Rebel Ridge, which debuted on Netflix last week, is both smart and immaculately crafted, with a series of methodical buildups that come together for some of the most satisfying, electrifying action beats of the year. It’s part Taken, part Jack Reacher, and a whole lot of Rambo in First Blood, though it never feels derivative.
The film starts when Terry Richmond (Aaron Pierre) gets unceremoniously knocked off his bicycle by a small-town squad car. The cops say he fled, and they use the threat of wasting hours of his time to get him to allow a search of his bag. The bag, it turns out, contains $36,000, ten of which is for bailing out a cousin who, because he was once a cooperating witness, would be a marked man if he went to jail. The rest is to start a small business.
Because his cousin was charged with a drug offense, the cops seize the cash, claiming they suspect it’s related to illegal drug activity. With the help of a friendly local court clerk (AnnaSophia Robb), Richmond learns he has the right to sue to get it back, but that would take months and cost more than what he lost. And if he fights the seizure, the cops threaten to hit him with a bevy of charges that could land him in jail.
Richmond tries to negotiate with the local police chief, Sandy Burnne—played with cocky, infuriating menace by Don Johnson (yes, that Don Johnson)—making what he believes is a deal to let the chief keep most of the money, as long as his cousin gets bailed out. But Burnne doesn’t honor the deal. So Richmond begins to negotiate in other ways.
Richmond, it turns out, is not just any former Marine. Although he never fought in an actual warzone—one reason why Burnne initially believes he poses no threat—he trained other Marines in a form of defensive combat aimed at disarming opponents.
What follows from this setup is a series of increasingly tense encounters between Richmond and Burnne’s small local force. Richmond finds increasingly clever but non-lethal—or at the very least “less lethal”—ways to take down his opponents.
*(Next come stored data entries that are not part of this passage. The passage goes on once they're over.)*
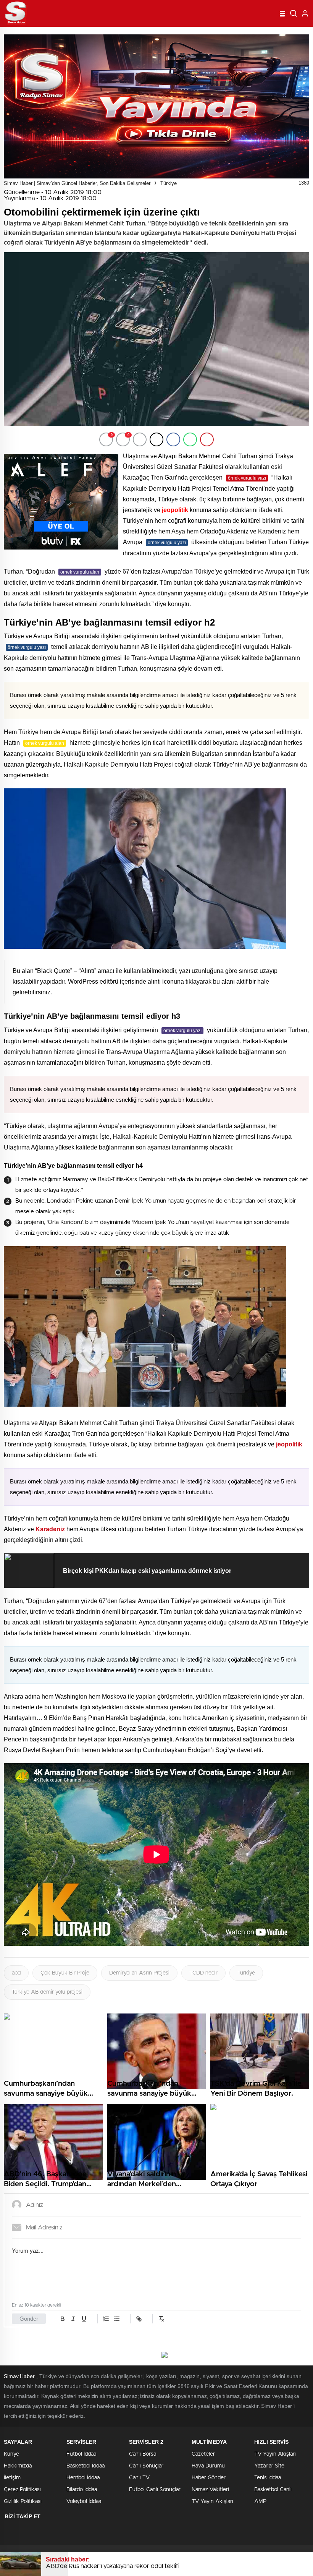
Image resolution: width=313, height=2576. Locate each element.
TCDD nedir (203, 1973)
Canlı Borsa (142, 2454)
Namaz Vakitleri (210, 2489)
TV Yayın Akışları (212, 2501)
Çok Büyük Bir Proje (64, 1973)
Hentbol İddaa (83, 2477)
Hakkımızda (18, 2466)
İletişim (12, 2477)
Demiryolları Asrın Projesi (139, 1973)
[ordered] (106, 2318)
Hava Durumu (208, 2466)
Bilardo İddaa (81, 2489)
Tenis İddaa (267, 2477)
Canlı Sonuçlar (146, 2466)
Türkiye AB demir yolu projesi (47, 1992)
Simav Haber (19, 2376)
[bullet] (116, 2318)
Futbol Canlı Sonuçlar (155, 2489)
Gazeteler (203, 2454)
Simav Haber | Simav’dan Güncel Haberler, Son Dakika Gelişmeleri (78, 183)
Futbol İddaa (81, 2454)
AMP (260, 2501)
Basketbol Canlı (273, 2489)
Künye (11, 2454)
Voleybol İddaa (83, 2501)
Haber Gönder (209, 2477)
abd (16, 1973)
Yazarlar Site (269, 2466)
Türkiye (168, 183)
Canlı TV (139, 2477)
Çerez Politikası (22, 2489)
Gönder (28, 2318)
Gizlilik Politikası (23, 2501)
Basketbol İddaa (85, 2466)
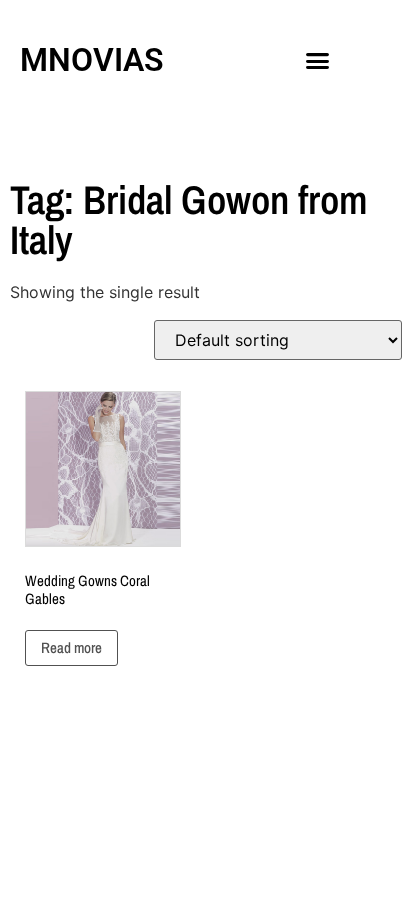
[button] (318, 60)
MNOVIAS (92, 60)
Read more (71, 647)
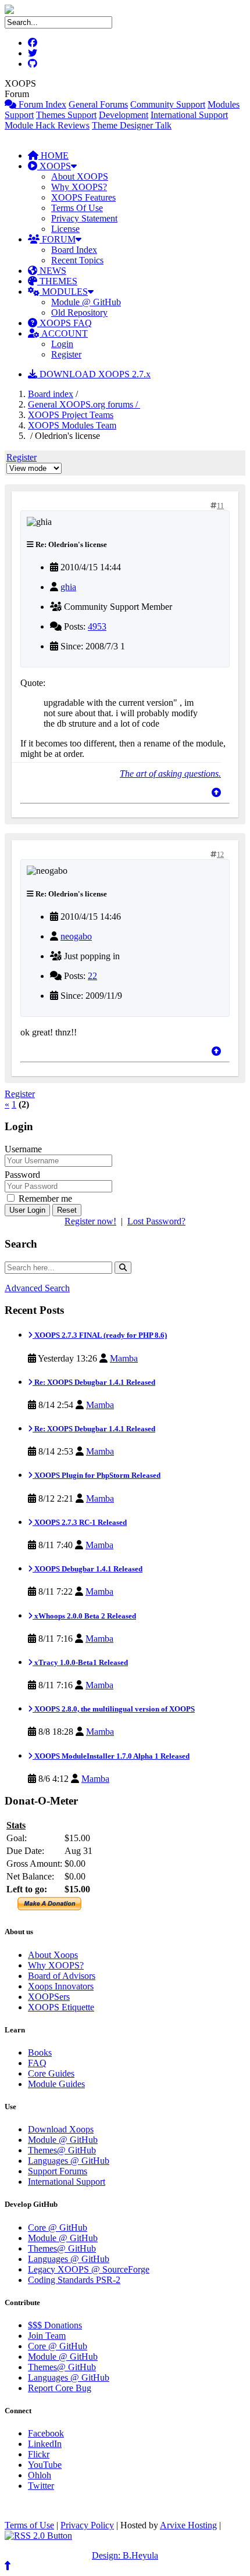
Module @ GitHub (86, 302)
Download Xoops (61, 2129)
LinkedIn (45, 2444)
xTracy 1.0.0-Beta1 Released (80, 1662)
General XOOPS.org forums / (84, 404)
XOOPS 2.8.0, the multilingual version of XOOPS (114, 1709)
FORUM (58, 239)
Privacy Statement (84, 218)
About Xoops (53, 1955)
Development (123, 115)
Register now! (90, 1221)
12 (220, 855)
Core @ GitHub (57, 2227)
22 (92, 976)
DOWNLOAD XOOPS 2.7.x (94, 374)
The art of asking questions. (170, 773)
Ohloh (39, 2475)
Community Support (167, 104)
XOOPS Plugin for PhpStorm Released (96, 1475)
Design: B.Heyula (125, 2555)
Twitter (41, 2486)
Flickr (38, 2454)
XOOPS (54, 166)
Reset (67, 1210)
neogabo (76, 936)
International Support (189, 115)
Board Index (74, 250)
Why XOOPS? (79, 187)
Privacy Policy (87, 2525)
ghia (68, 587)
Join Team (47, 2336)
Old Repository (79, 312)
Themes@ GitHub (62, 2150)
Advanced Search (37, 1288)
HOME (53, 155)
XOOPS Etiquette (61, 2007)
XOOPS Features (83, 197)
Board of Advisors (61, 1976)
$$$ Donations (55, 2325)
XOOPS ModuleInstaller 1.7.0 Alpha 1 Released (111, 1756)
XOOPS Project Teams (70, 415)
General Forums (98, 104)
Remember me (44, 1198)
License (65, 229)
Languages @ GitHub (68, 2161)
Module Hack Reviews (47, 125)
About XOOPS (79, 176)
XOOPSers (49, 1997)
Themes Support (66, 115)
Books (40, 2052)
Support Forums (57, 2171)
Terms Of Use (77, 208)
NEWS (51, 271)
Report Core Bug (59, 2388)
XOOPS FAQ (64, 323)
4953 (97, 626)
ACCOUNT (64, 333)
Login (62, 344)
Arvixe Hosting (188, 2525)
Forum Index (41, 104)
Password (22, 1175)
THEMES (57, 281)
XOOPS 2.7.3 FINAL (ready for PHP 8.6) (100, 1335)
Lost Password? (156, 1221)
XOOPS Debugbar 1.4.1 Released (87, 1568)
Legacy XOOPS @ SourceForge (88, 2269)
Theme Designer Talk (132, 125)
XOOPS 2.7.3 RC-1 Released (80, 1522)
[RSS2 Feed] (38, 2536)
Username (23, 1149)
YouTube (45, 2465)
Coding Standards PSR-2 (74, 2280)
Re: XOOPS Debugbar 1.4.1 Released (94, 1382)
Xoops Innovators (61, 1986)
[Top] (216, 793)
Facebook (46, 2433)
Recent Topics (77, 260)
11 (220, 506)
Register (66, 354)
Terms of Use (29, 2525)
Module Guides (56, 2084)
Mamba (124, 1358)
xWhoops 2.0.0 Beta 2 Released (84, 1616)
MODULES (64, 291)
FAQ (37, 2063)
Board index (50, 394)
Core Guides (51, 2073)
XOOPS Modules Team (72, 425)
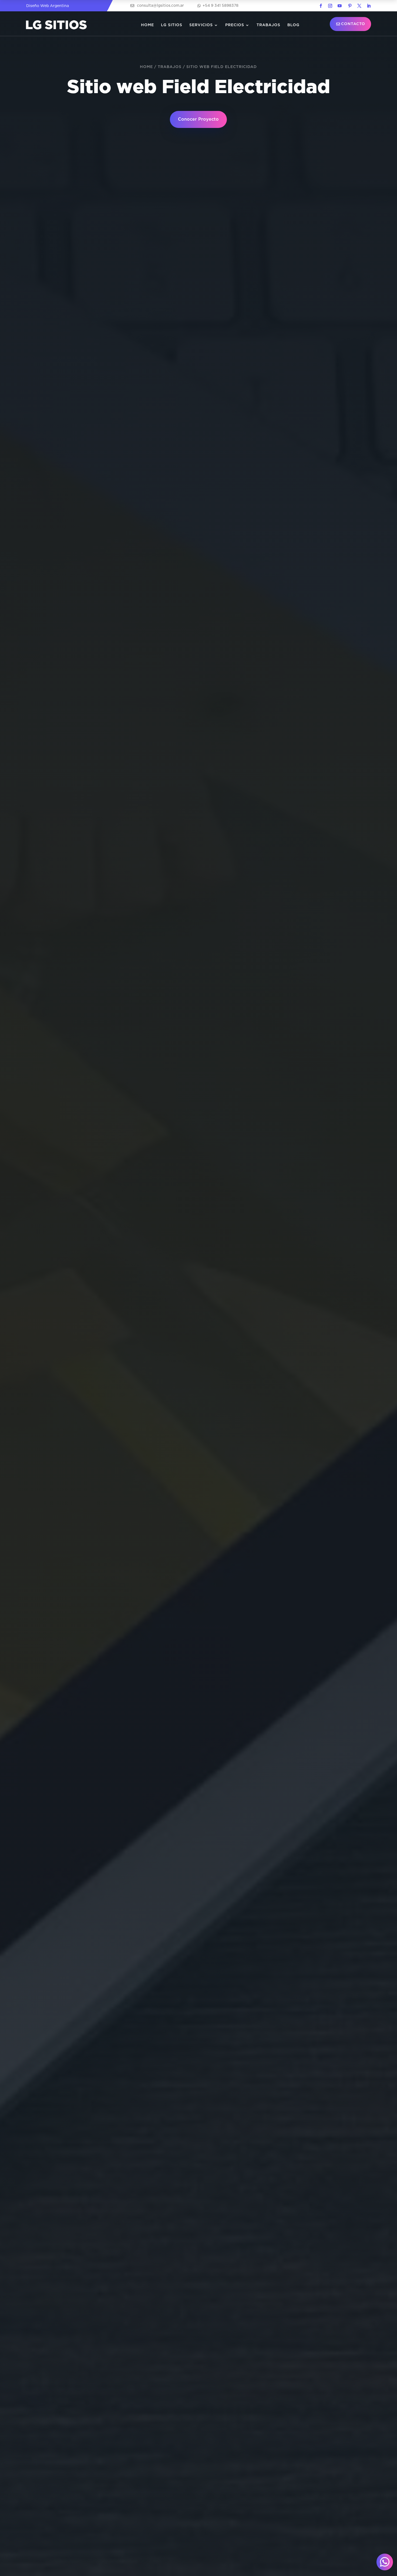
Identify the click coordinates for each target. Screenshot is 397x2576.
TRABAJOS (268, 25)
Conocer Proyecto (198, 119)
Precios (234, 25)
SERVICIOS (201, 25)
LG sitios (171, 25)
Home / (149, 67)
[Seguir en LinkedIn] (369, 6)
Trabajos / (172, 67)
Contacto (353, 24)
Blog (293, 25)
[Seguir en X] (359, 6)
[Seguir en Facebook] (321, 6)
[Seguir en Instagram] (330, 6)
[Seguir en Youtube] (339, 6)
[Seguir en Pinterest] (350, 6)
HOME (147, 25)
In the process, he discovers he’s not the only victim; the forfeiture scheme is part of a vast municipal funding conspiracy.
This is wonky stuff, and sometimes the movie descends into dense legalese. But for the most part, it’s cleanly explained and plausible, with every new revelation adding to the tension.
It’s hard to stress how unusual it is that a movie like this even exists.
What’s even more unusual is that it’s genuinely good as both a policy procedural, tracing the legal mechanisms by which the local police force ruins people’s lives in order to fund an armory full of weaponry, and as a high-stakes action thriller, with nested setups and revenge-film payoffs delivered with surgical precision. There are multiple pump-your-first-and-cheer moments in the movie, thanks partly to Saulnier’s dead-on pacing and geographically coherent action choreography, and partly to Pierre’s should-be-star-making turn as Richmond.
It’s incredibly effective—and other filmmakers should take note.
As Bulwark critic Sonny Bunch posted on X, Rebel Ridge “is a more effective piece of activism than every politically minded documentary of the last five years combined.” That might be an overstatement. But it’s a forcefully political movie that leaves viewers with no doubt about its point of view.
Yet it’s not what we normally think of as a political movie: There are no moralizing speeches, no saccharine subplots designed to tug shamelessly at your heartstrings. It doesn’t end with a to-the-camera lecture that sounds like a political fundraising mailer. This isn’t an op-ed in movie form that bluntly spells out what you should think.
Instead, there’s a sympathetic hero—a (mostly) ordinary man wronged by an abuse of government power enabled by a shockingly unjust system. Rebel Ridge draws you in by crafting a character worth rooting for. And in rooting for him, you end up rooting against the grotesque real-life system that wronged him.
It’s rare, in other words, because it’s a stridently political film that simply does what movies are supposed to do: It tells a gripping story—and it makes you care.